Jackson Argo

Me

Software Developer, Linux Enthusiast, Musician, Weeb

Minimizing Harm in Machine Learning Classification Systems for Sensitive Categories

10 August 2021

Abstract


It is notoriously hard to pin down the definition of things we might want to measure and collect data about. Seemingly mundane words like sandwich become increasingly obtuse as we try to pin down the list of things that are and are not a sandwich. One merely needs to search the controversial question is a hotdog a sandwich? to find plenty of polarized hot takes on the topic. For more abstract concepts like race, culture, and gender, deciding on a universally accepted definition might be an impossible task. Yet, having a concise, often one-word description or label is a core requirement of many machine learning algorithms.
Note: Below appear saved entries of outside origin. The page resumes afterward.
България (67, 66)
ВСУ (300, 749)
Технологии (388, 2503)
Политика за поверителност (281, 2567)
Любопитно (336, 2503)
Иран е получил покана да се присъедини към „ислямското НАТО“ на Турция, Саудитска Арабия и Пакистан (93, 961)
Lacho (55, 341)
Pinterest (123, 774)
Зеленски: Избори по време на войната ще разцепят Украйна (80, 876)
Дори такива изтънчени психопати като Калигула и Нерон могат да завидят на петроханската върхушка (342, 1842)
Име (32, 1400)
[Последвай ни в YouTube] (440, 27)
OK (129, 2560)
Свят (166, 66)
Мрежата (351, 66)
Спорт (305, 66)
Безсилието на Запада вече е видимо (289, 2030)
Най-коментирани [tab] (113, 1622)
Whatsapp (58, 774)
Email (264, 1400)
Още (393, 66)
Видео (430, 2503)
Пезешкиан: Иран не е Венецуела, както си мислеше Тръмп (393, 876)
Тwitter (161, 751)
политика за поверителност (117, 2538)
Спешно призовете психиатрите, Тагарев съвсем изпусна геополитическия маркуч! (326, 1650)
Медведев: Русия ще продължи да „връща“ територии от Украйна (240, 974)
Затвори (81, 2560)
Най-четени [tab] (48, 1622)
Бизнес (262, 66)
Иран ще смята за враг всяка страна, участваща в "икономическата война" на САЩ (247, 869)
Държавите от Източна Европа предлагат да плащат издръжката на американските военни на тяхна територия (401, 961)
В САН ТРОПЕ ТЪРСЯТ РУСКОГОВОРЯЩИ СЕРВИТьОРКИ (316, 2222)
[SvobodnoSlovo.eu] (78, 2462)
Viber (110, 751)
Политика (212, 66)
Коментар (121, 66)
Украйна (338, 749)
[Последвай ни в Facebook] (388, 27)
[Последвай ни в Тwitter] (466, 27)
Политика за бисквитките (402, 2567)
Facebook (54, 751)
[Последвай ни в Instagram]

In practice, this often means someone who is not an expert on the topic, usually the engineers or policy-makers tasked with building the data collection systems, has to decide what definition to use. Unfortunately, it is these same abstract concepts that have the potential to cause the most harm to marginalized people when unchecked. This paper aims to create a set of guidelines intended to minimize the potential harm from these kinds of systems.


Motivation


I work at Slack, and my team’s role is to provide companies that use Slack with access to their own Slack usage metrics. We can’t simply give companies a download of all the http requests their users sent to Slack. Aside from the privacy implications, data in this format is not useful for most people outside of Slack. Instead, we process the data into a set of precomputed metrics, and provide those to customers. The big question that my team constantly grapples with is what does this metric actually measure? You might think that metrics which are core to the way people use Slack, such as number of messages sent on a given day by a given user, would be trivial to define. However, computing metrics like number of messages sent requires a surprisingly precise and nuanced definition of that metric. In order to cover customer use cases, we actually provide several metrics that measure the number of messages sent in subtly different ways. For instance, we have one metric that counts the number of messages a user types directly into Slack, and a different metric that counts the number of messages sent by an app on behalf of that user. To add complexity to the situation, these metric definitions change from time to time. Introducing a new feature to Slack can change paradigms and require new definitions for certain metrics. Sometimes we catch a bug in implementation and the metric that we’ve been calculating doesn’t actually match the definition in the documentation. This can happen upstream of our datasets too, so that when we do recompute metrics, more changes propagate into the metrics than we expect. We also may get feedback from customers that a metric we provide is misleading or simply not useful in its current state. When we make the choice to update a metric definition, it can be a costly procedure. We typically recompute those metrics over several years worth of data, which can take significant developer time and cloud resources. Then, we have to explain to customers why the numbers changed, which hurts customer confidence in Slack’s metrics. For these reasons, it is in Slack’s best interest to spend a substantial amount of time developing, testing, and maintaining its usage metrics, and thankfully, my team does this to the best of our ability.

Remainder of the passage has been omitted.